[Rows for finding displayed items]

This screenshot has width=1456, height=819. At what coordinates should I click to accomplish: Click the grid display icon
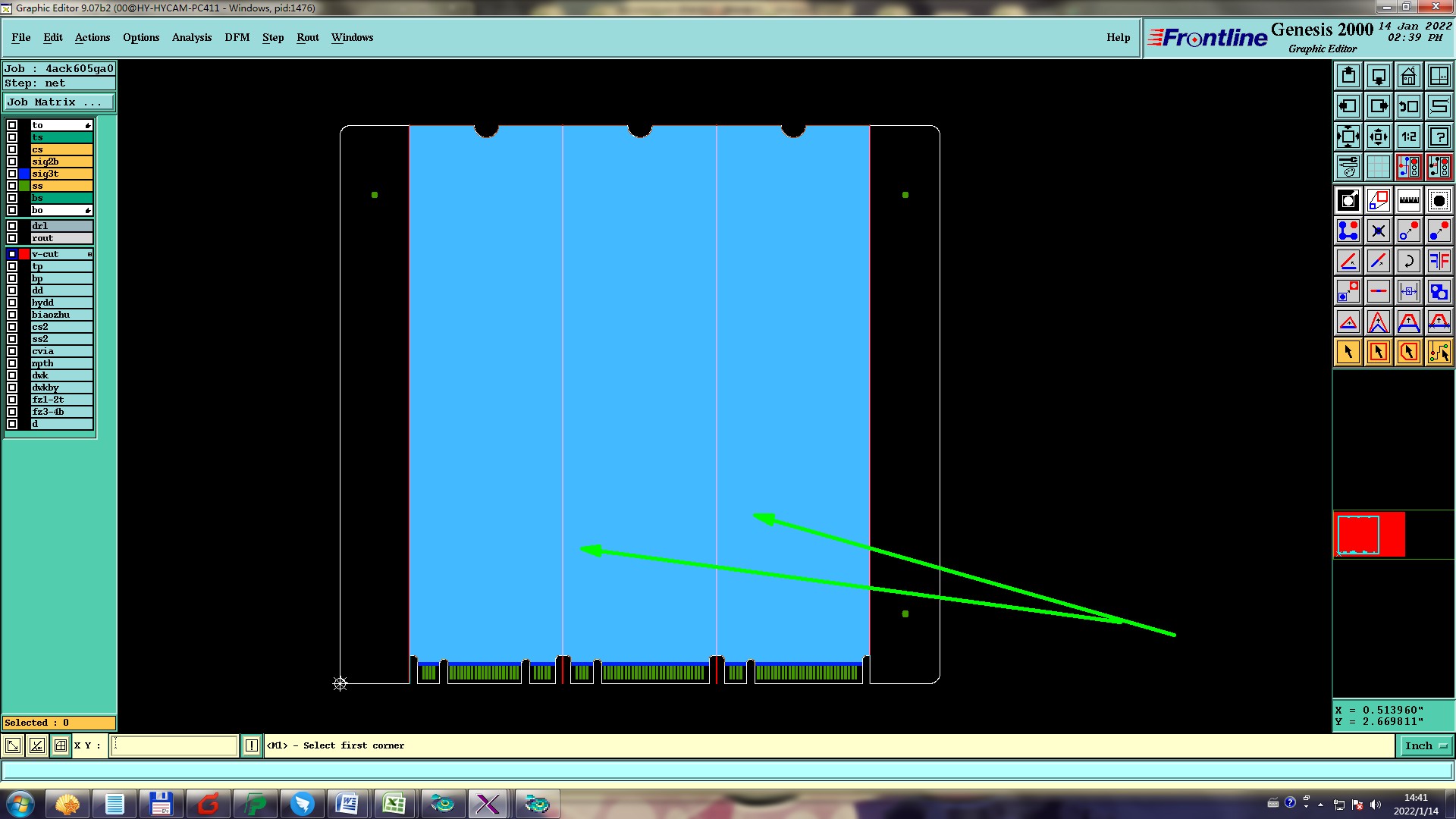(x=1378, y=167)
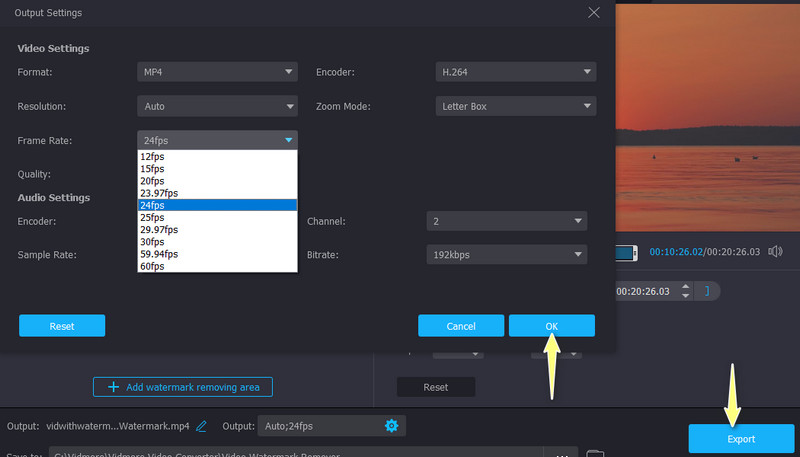Image resolution: width=800 pixels, height=457 pixels.
Task: Click the Export button
Action: coord(742,438)
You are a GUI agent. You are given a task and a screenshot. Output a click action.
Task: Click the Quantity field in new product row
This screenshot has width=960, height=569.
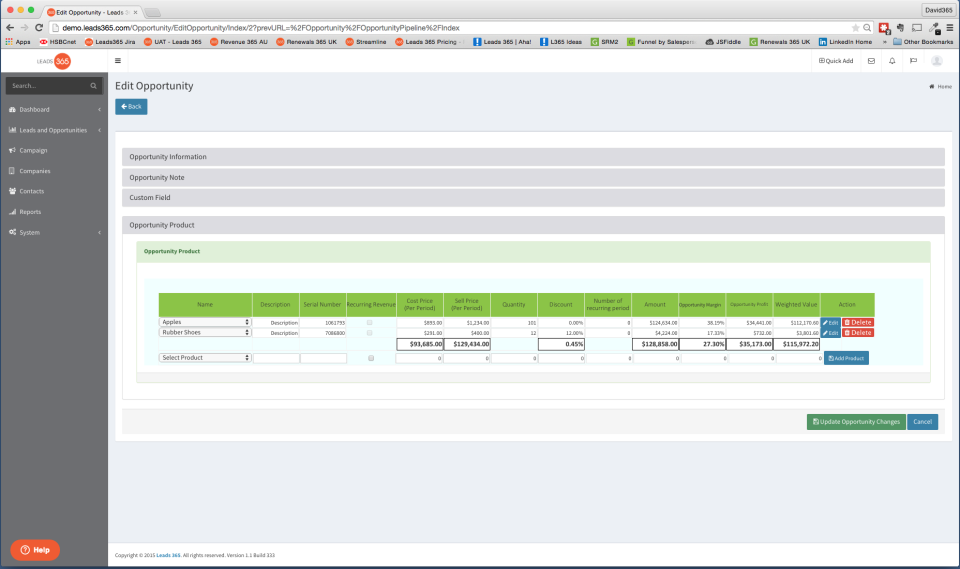(514, 358)
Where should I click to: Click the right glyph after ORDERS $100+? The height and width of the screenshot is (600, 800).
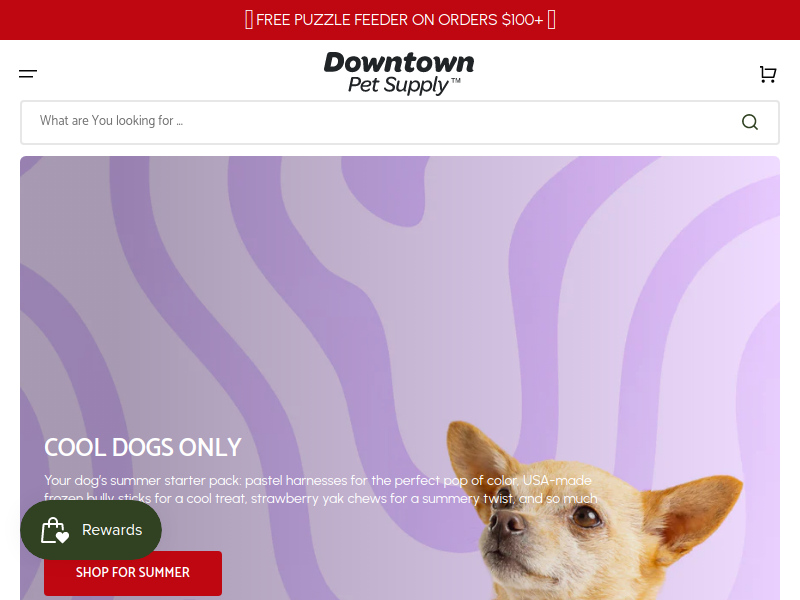[552, 20]
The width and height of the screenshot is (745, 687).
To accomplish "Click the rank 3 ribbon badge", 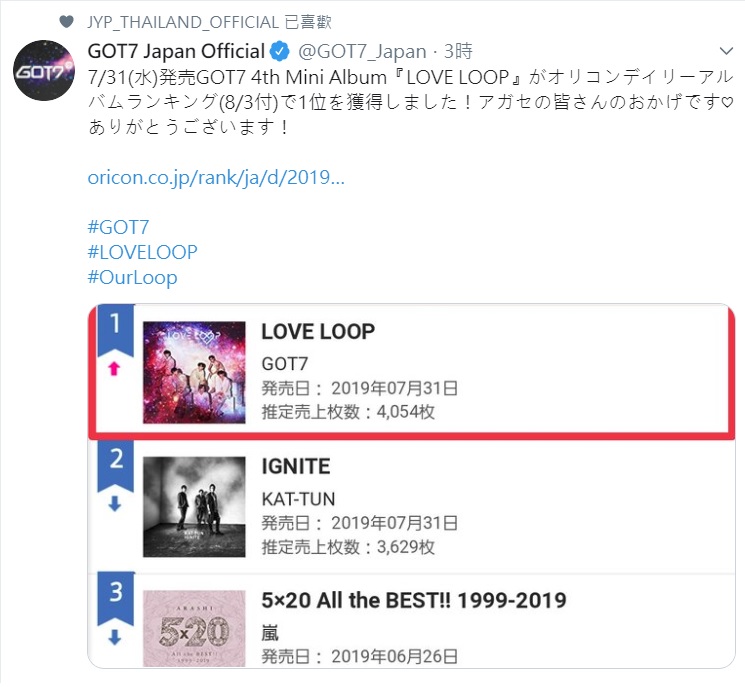I will click(x=114, y=595).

GOAL:
Starting at the first of the rows above and stopping after the line that contains "Action: coord(742,438)", write those lines again, but replace "grid" with "list" and keep everything else the same. Leave the pictures out.

TASK ANSWER:
This screenshot has width=1456, height=819. At what coordinates should I click to accomplish: Click the list display icon
(x=1378, y=167)
Image resolution: width=800 pixels, height=457 pixels.
Task: Click the Export button
Action: coord(742,438)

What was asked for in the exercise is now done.